◆ Collected data ◆
################

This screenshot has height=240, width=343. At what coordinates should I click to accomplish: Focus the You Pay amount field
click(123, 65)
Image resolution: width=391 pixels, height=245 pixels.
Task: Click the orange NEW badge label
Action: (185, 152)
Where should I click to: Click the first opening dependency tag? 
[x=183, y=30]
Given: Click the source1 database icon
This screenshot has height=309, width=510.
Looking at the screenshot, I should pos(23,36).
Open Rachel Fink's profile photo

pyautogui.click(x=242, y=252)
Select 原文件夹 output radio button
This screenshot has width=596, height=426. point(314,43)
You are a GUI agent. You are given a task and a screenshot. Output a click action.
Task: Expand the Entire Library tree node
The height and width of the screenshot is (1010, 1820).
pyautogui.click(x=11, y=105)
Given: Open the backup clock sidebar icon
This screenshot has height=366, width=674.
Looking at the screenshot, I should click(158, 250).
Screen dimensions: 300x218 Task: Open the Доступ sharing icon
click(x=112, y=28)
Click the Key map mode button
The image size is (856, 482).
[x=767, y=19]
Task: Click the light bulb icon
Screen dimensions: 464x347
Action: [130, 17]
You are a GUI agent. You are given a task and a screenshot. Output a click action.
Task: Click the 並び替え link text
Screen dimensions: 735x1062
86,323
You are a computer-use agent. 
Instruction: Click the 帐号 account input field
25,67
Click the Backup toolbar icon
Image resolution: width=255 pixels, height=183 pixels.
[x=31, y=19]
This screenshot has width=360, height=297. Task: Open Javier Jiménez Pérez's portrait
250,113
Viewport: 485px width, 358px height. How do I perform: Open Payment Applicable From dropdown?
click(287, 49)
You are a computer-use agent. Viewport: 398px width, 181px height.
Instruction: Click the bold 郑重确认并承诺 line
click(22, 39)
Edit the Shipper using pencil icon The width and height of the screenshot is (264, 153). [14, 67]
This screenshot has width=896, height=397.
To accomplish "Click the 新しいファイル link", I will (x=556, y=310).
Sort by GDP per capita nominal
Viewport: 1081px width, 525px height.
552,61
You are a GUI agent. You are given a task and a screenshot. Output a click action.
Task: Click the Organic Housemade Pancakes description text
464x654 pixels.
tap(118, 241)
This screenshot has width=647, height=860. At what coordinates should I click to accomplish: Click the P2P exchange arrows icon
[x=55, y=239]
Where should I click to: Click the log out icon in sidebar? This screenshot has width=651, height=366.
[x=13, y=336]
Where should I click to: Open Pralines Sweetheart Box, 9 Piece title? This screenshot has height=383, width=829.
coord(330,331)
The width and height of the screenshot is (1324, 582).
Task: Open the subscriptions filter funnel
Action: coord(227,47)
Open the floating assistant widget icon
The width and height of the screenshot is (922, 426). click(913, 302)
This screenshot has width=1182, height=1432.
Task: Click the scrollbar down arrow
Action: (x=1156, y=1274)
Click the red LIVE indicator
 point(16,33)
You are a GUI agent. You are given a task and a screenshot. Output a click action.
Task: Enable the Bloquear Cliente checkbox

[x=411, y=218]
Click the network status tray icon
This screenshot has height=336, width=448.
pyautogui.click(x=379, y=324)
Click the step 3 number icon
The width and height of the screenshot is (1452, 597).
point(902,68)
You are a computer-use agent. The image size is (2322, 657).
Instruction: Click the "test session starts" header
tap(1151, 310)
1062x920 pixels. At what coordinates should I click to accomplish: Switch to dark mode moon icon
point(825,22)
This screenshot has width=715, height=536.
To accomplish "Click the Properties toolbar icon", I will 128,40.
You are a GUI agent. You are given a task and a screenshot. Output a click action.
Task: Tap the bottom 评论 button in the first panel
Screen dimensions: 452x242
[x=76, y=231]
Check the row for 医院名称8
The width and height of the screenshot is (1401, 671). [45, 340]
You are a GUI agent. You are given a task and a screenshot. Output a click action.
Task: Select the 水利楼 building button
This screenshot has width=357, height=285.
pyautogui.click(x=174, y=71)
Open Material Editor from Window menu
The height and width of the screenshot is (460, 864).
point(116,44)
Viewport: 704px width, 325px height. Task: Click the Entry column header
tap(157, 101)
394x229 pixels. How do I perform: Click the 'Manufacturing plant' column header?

################

◆ Task instructions ◆
Each entry, from start to finish, must be restated exactly.

◆ Result of this task ◆
This screenshot has height=240, width=343. At what coordinates should I click to accomplish: Focus the You Pay amount field
click(123, 65)
Image resolution: width=391 pixels, height=245 pixels.
Task: Click the orange NEW badge label
Action: (185, 152)
Where should I click to: Click the first opening dependency tag? 
[x=183, y=30]
Given: Click the source1 database icon
This screenshot has height=309, width=510.
Looking at the screenshot, I should pos(23,36).
Open Rachel Fink's profile photo

pyautogui.click(x=242, y=252)
Select 原文件夹 output radio button
This screenshot has width=596, height=426. point(314,43)
You are a GUI agent. You are given a task and a screenshot. Output a click action.
Task: Expand the Entire Library tree node
The height and width of the screenshot is (1010, 1820).
pyautogui.click(x=11, y=105)
Given: Open the backup clock sidebar icon
This screenshot has height=366, width=674.
Looking at the screenshot, I should click(158, 250).
Screen dimensions: 300x218 Task: Open the Доступ sharing icon
click(x=112, y=28)
Click the Key map mode button
The image size is (856, 482).
[x=767, y=19]
Task: Click the light bulb icon
Screen dimensions: 464x347
Action: [130, 17]
You are a GUI agent. You are given a task and a screenshot. Output a click action.
Task: Click the 並び替え link text
Screen dimensions: 735x1062
86,323
You are a computer-use agent. 
Instruction: Click the 帐号 account input field
25,67
Click the Backup toolbar icon
Image resolution: width=255 pixels, height=183 pixels.
[x=31, y=19]
This screenshot has width=360, height=297. Task: Open Javier Jiménez Pérez's portrait
250,113
Viewport: 485px width, 358px height. How do I perform: Open Payment Applicable From dropdown?
click(287, 49)
You are a computer-use agent. Viewport: 398px width, 181px height.
Instruction: Click the bold 郑重确认并承诺 line
click(22, 39)
Edit the Shipper using pencil icon The width and height of the screenshot is (264, 153). [14, 67]
This screenshot has width=896, height=397.
To accomplish "Click the 新しいファイル link", I will (x=556, y=310).
Sort by GDP per capita nominal
Viewport: 1081px width, 525px height.
552,61
You are a GUI agent. You are given a task and a screenshot. Output a click action.
Task: Click the Organic Housemade Pancakes description text
464x654 pixels.
tap(118, 241)
This screenshot has width=647, height=860. At what coordinates should I click to accomplish: Click the P2P exchange arrows icon
[x=55, y=239]
Where should I click to: Click the log out icon in sidebar? This screenshot has width=651, height=366.
[x=13, y=336]
Where should I click to: Open Pralines Sweetheart Box, 9 Piece title? This screenshot has height=383, width=829.
coord(330,331)
The width and height of the screenshot is (1324, 582).
Task: Open the subscriptions filter funnel
Action: coord(227,47)
Open the floating assistant widget icon
The width and height of the screenshot is (922, 426). click(913, 302)
This screenshot has width=1182, height=1432.
Task: Click the scrollbar down arrow
Action: (x=1156, y=1274)
Click the red LIVE indicator
 point(16,33)
You are a GUI agent. You are given a task and a screenshot. Output a click action.
Task: Enable the Bloquear Cliente checkbox

[x=411, y=218]
Click the network status tray icon
This screenshot has height=336, width=448.
pyautogui.click(x=379, y=324)
Click the step 3 number icon
The width and height of the screenshot is (1452, 597).
point(902,68)
You are a computer-use agent. The image size is (2322, 657).
Instruction: Click the "test session starts" header
tap(1151, 310)
1062x920 pixels. At what coordinates should I click to accomplish: Switch to dark mode moon icon
point(825,22)
This screenshot has width=715, height=536.
To accomplish "Click the Properties toolbar icon", I will 128,40.
You are a GUI agent. You are given a task and a screenshot. Output a click action.
Task: Tap the bottom 评论 button in the first panel
Screen dimensions: 452x242
[x=76, y=231]
Check the row for 医院名称8
The width and height of the screenshot is (1401, 671). [45, 340]
You are a GUI agent. You are given a task and a screenshot. Output a click action.
Task: Select the 水利楼 building button
This screenshot has width=357, height=285.
pyautogui.click(x=174, y=71)
Open Material Editor from Window menu
The height and width of the screenshot is (460, 864).
point(116,44)
Viewport: 704px width, 325px height. Task: Click the Entry column header
tap(157, 101)
394x229 pixels. How do I perform: Click the 'Manufacturing plant' column header?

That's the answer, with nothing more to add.